» **Exercise requirements**
Look through the material below and copy exactly the lines from the line with "1456x819 pixels." to the line with "Open Google quick settings gear icon", those two lines included.

★ ★ ★ ★ ★ ★ ★

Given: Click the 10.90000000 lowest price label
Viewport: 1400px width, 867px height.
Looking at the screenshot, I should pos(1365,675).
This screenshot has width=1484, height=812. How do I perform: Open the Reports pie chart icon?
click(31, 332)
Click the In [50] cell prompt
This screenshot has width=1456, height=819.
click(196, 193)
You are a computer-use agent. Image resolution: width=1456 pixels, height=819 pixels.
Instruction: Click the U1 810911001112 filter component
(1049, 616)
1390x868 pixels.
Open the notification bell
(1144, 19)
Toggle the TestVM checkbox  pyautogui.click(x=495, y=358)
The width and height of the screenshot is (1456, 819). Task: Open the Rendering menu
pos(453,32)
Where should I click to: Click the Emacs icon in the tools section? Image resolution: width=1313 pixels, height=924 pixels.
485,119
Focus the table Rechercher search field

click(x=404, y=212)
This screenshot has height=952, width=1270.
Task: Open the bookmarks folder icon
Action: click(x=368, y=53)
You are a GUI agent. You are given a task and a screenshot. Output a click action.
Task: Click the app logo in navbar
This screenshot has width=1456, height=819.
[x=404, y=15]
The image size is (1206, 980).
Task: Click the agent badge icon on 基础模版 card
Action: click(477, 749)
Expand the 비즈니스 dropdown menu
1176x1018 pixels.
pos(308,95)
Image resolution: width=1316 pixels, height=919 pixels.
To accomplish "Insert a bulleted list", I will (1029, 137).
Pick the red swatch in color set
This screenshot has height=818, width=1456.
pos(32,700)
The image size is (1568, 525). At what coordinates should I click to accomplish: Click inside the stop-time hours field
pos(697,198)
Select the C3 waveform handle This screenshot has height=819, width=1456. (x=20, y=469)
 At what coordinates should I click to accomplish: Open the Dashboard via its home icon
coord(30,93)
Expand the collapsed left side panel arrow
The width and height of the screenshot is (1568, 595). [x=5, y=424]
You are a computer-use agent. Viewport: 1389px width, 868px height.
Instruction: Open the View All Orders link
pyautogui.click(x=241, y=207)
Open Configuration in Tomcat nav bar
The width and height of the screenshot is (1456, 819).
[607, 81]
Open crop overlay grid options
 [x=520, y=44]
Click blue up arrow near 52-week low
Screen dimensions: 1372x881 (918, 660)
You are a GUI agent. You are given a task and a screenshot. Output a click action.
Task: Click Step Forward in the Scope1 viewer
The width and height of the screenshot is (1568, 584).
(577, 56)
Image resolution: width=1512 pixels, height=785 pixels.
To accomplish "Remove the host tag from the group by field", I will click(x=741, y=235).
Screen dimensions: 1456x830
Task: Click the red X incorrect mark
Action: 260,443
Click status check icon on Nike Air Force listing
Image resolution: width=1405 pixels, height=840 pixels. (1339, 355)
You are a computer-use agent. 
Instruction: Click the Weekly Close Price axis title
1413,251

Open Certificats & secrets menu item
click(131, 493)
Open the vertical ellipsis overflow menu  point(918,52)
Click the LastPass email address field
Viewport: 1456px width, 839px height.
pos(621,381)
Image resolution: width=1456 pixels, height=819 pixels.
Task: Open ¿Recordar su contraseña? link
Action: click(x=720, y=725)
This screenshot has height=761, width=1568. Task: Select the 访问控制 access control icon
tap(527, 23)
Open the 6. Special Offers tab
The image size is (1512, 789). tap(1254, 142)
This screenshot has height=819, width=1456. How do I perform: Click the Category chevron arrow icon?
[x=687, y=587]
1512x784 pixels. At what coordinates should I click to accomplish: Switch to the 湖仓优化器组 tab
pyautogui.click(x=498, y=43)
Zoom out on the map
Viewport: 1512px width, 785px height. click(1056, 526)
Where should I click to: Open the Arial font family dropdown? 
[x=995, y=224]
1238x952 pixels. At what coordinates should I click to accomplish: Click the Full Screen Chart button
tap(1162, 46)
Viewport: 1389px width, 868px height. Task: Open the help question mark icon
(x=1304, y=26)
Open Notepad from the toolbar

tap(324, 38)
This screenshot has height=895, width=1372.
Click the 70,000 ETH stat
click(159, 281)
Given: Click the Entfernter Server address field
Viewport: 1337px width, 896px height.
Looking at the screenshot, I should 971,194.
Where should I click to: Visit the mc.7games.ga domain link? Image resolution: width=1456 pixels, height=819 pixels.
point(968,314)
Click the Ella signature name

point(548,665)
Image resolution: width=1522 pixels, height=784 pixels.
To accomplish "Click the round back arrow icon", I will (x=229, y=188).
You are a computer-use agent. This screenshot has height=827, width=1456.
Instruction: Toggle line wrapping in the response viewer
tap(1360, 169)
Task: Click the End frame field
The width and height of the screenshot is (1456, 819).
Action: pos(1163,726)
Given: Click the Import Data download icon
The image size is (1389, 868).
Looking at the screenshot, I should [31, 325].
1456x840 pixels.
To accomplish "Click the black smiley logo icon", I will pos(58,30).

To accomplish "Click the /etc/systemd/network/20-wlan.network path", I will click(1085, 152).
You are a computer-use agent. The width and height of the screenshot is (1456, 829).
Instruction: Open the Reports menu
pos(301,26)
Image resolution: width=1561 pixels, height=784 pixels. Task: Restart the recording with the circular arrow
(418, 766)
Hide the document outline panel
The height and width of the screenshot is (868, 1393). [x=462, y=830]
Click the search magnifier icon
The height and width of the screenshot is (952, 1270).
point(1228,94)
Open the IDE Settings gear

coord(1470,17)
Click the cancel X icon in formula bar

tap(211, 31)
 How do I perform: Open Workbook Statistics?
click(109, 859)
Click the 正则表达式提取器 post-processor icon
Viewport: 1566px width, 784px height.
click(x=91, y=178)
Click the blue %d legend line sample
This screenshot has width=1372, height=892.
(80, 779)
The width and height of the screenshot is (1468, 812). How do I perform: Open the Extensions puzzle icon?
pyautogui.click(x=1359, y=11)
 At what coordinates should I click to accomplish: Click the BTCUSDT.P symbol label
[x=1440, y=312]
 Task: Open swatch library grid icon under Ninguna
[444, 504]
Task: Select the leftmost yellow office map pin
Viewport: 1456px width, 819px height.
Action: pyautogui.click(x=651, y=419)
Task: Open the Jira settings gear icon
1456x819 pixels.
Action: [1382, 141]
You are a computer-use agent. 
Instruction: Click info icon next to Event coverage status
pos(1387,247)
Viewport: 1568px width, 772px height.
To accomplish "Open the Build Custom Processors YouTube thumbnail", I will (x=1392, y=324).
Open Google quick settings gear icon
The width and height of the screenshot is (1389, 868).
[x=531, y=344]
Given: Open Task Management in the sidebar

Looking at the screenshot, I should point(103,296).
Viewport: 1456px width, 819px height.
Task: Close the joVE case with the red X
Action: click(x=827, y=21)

★ ★ ★ ★ ★ ★ ★

» **Solution to this task**
1456x819 pixels.
Action: [1382, 141]
You are a computer-use agent. 
Instruction: Click info icon next to Event coverage status
pos(1387,247)
Viewport: 1568px width, 772px height.
To accomplish "Open the Build Custom Processors YouTube thumbnail", I will (x=1392, y=324).
Open Google quick settings gear icon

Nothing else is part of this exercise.